> _Task requirements_
Nothing but the lines below between the line holding "Igår (86, 1328)" and the line holding "Screenshot is 1166x2576.", inclusive, should appear in the answer, each set down exactly.
--
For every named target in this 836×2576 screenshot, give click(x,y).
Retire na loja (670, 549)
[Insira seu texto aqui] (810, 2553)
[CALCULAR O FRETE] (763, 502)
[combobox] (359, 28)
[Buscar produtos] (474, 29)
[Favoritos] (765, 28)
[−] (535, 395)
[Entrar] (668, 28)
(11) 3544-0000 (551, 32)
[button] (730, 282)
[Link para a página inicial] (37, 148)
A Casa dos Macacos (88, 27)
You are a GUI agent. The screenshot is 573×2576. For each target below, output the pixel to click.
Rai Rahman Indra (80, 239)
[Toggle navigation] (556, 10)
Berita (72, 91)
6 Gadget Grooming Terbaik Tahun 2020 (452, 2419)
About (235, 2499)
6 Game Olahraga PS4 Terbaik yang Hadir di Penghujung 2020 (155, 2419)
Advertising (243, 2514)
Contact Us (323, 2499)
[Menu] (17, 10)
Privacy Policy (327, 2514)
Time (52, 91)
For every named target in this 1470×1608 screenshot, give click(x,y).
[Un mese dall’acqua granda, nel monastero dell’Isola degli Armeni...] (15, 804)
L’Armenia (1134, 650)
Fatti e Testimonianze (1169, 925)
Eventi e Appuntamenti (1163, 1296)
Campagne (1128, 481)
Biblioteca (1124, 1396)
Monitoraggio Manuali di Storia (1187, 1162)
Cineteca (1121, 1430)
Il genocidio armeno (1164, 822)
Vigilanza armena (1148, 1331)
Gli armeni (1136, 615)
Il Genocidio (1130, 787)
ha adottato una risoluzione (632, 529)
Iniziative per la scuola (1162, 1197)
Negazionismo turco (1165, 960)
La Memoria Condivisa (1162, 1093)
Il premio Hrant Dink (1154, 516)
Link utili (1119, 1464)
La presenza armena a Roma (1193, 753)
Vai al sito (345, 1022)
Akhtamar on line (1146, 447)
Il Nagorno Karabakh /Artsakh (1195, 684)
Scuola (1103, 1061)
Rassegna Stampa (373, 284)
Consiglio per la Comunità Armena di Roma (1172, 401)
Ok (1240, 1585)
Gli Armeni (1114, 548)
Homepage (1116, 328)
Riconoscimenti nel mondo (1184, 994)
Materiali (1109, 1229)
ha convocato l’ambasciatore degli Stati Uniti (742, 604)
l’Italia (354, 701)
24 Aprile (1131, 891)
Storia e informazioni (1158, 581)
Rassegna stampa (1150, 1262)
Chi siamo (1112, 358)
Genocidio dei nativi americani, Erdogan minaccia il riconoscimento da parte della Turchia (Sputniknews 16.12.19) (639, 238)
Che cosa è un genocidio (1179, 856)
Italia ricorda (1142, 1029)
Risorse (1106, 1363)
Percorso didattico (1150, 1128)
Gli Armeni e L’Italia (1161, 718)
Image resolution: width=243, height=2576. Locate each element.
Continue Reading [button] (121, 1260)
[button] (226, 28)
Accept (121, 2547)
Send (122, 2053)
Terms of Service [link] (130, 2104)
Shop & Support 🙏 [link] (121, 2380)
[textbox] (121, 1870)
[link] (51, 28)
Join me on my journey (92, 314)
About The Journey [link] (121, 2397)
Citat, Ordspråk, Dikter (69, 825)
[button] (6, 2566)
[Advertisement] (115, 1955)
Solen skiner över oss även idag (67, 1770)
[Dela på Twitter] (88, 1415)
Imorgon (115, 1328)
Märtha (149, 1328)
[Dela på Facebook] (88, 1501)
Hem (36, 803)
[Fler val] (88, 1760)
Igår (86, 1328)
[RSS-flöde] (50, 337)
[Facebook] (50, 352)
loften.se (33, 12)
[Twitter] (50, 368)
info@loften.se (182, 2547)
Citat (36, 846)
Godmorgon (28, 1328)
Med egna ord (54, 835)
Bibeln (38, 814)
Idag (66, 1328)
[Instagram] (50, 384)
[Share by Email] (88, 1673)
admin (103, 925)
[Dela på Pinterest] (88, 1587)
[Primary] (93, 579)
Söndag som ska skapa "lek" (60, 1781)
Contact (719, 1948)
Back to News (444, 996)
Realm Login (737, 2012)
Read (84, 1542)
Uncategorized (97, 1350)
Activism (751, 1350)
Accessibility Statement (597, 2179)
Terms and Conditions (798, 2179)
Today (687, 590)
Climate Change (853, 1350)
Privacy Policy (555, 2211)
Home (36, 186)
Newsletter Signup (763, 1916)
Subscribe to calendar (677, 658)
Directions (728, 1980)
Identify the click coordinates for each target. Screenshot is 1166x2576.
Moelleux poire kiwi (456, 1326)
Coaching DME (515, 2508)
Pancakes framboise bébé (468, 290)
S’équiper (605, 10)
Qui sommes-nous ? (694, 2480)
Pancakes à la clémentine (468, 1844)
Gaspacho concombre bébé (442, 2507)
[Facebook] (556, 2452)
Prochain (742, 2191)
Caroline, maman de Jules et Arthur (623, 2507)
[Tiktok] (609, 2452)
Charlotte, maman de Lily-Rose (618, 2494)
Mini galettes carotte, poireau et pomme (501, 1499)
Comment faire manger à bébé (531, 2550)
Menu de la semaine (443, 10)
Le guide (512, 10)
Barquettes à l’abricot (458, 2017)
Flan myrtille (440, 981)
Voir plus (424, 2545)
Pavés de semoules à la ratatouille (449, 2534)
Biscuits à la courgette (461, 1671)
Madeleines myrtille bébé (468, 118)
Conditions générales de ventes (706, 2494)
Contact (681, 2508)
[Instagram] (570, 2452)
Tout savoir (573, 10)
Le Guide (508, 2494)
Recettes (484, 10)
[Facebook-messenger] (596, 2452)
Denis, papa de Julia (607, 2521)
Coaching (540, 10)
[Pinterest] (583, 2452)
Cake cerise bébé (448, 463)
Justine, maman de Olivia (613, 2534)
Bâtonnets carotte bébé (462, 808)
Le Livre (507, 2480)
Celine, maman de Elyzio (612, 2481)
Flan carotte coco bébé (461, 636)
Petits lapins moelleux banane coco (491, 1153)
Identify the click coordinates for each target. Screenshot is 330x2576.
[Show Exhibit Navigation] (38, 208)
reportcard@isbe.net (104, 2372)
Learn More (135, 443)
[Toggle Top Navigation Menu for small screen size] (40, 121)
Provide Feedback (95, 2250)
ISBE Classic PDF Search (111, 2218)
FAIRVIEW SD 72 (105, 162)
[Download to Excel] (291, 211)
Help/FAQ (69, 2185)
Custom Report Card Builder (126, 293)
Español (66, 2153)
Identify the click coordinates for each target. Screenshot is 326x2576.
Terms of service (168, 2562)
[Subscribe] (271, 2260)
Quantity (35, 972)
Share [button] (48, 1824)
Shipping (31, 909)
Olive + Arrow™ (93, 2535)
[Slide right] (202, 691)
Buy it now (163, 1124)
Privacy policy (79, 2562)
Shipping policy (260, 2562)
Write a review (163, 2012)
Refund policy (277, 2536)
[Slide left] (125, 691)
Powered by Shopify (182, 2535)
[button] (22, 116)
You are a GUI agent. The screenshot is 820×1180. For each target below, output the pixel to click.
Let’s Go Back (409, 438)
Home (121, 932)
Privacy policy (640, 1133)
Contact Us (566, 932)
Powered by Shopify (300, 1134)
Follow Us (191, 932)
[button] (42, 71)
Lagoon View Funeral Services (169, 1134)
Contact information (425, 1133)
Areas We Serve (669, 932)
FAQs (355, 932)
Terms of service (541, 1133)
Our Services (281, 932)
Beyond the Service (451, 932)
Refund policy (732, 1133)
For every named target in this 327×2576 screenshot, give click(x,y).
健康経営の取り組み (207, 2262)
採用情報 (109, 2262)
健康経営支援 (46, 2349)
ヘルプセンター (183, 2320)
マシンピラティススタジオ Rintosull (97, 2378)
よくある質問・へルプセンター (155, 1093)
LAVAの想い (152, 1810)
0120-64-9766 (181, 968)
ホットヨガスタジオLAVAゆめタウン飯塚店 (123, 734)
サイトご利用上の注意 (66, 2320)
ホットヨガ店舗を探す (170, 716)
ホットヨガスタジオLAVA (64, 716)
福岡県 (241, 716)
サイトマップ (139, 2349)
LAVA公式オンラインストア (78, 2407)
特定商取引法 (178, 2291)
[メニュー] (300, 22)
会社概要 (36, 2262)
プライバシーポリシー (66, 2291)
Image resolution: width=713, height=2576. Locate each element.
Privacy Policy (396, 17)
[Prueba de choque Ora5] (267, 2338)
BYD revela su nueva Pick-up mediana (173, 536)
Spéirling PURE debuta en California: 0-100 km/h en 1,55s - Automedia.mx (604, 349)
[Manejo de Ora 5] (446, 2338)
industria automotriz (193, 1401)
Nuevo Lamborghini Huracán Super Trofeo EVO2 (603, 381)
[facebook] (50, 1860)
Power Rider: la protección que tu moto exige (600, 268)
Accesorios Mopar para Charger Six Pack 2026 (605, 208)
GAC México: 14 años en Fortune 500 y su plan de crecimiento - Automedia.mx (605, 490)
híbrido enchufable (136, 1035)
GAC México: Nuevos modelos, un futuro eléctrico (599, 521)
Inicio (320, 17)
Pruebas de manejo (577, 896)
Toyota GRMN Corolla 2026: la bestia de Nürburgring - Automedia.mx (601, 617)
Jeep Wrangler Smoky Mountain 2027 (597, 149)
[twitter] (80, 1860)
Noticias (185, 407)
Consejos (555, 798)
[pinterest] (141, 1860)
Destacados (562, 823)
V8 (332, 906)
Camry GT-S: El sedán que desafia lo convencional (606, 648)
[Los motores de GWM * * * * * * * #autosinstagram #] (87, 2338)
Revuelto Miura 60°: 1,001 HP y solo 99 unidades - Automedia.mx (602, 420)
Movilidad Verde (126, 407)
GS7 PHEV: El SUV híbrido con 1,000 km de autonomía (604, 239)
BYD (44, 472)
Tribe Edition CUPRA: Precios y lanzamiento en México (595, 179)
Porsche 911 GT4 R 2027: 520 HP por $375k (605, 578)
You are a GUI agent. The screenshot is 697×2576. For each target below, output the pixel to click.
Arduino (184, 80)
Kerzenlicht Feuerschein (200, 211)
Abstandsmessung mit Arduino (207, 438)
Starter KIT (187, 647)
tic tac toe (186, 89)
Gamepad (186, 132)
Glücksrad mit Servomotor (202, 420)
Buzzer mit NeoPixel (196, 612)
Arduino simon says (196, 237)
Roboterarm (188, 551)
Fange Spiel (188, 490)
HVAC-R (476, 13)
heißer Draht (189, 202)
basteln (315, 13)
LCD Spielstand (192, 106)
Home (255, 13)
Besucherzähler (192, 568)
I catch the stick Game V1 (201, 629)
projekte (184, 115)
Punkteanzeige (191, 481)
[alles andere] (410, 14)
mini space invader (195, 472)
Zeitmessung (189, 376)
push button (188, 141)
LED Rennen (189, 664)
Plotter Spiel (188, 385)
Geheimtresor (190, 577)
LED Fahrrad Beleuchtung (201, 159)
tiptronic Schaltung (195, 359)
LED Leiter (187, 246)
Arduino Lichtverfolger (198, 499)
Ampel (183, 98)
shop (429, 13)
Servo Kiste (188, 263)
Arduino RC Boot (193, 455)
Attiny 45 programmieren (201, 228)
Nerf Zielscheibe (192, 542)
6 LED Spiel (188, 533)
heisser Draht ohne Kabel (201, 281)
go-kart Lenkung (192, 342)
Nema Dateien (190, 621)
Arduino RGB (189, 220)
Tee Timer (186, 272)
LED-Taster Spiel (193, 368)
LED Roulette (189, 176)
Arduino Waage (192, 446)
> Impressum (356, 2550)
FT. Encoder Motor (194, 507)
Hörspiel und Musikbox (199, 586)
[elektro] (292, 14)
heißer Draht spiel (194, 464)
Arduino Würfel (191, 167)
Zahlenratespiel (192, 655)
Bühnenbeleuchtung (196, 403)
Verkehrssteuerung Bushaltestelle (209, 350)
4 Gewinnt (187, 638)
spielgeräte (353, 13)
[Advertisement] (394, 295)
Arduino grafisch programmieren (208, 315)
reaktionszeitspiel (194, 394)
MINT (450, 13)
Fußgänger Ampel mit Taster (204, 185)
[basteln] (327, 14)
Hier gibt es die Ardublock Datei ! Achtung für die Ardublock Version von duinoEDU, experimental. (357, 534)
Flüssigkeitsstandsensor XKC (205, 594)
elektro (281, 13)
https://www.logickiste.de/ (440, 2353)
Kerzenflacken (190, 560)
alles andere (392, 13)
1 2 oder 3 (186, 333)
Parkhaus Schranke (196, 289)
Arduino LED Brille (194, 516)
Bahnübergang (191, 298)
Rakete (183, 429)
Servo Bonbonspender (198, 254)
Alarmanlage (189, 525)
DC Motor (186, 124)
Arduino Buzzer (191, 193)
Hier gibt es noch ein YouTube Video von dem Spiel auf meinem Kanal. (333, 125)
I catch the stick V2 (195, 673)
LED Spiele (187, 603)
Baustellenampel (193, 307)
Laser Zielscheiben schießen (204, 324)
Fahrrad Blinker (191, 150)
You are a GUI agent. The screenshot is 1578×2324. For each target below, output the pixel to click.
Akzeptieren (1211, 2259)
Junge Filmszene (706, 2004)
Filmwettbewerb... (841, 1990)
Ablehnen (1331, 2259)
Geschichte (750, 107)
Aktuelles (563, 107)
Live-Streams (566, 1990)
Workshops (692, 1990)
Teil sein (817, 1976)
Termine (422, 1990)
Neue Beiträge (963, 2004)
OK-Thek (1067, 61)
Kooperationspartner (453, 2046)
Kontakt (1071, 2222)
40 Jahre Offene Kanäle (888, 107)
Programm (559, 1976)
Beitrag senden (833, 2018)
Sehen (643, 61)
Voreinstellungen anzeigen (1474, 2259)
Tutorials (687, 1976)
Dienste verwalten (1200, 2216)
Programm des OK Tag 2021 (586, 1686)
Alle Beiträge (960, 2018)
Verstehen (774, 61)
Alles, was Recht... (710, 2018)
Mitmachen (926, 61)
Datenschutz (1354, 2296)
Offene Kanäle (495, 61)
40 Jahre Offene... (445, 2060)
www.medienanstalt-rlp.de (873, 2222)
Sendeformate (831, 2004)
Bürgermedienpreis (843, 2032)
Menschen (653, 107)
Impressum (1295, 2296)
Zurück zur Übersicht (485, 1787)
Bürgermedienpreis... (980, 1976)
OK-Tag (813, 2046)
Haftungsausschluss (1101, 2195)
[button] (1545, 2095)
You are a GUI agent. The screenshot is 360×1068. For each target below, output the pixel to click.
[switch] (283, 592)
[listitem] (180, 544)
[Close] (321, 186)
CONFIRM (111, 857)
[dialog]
--
> _Written solution_
Igår (86, 1328)
[RSS-flöde] (50, 337)
[Facebook] (50, 352)
loften.se (33, 12)
[Twitter] (50, 368)
info@loften.se (182, 2547)
Citat (36, 846)
Godmorgon (28, 1328)
Med egna ord (54, 835)
Bibeln (38, 814)
Idag (66, 1328)
[Instagram] (50, 384)
[Share by Email] (88, 1673)
admin (103, 925)
[Dela på Pinterest] (88, 1587)
[Primary] (93, 579)
Söndag som ska skapa "lek" (60, 1781)
Contact (719, 1948)
Back to News (444, 996)
Realm Login (737, 2012)
Read (84, 1542)
Uncategorized (97, 1350)
Activism (751, 1350)
Accessibility Statement (597, 2179)
Terms and Conditions (798, 2179)
Today (687, 590)
Climate Change (853, 1350)
Privacy Policy (555, 2211)
Home (36, 186)
Newsletter Signup (763, 1916)
Subscribe to calendar (677, 658)
Directions (728, 1980)
Identify the click coordinates for each target. Screenshot is 1166x2576.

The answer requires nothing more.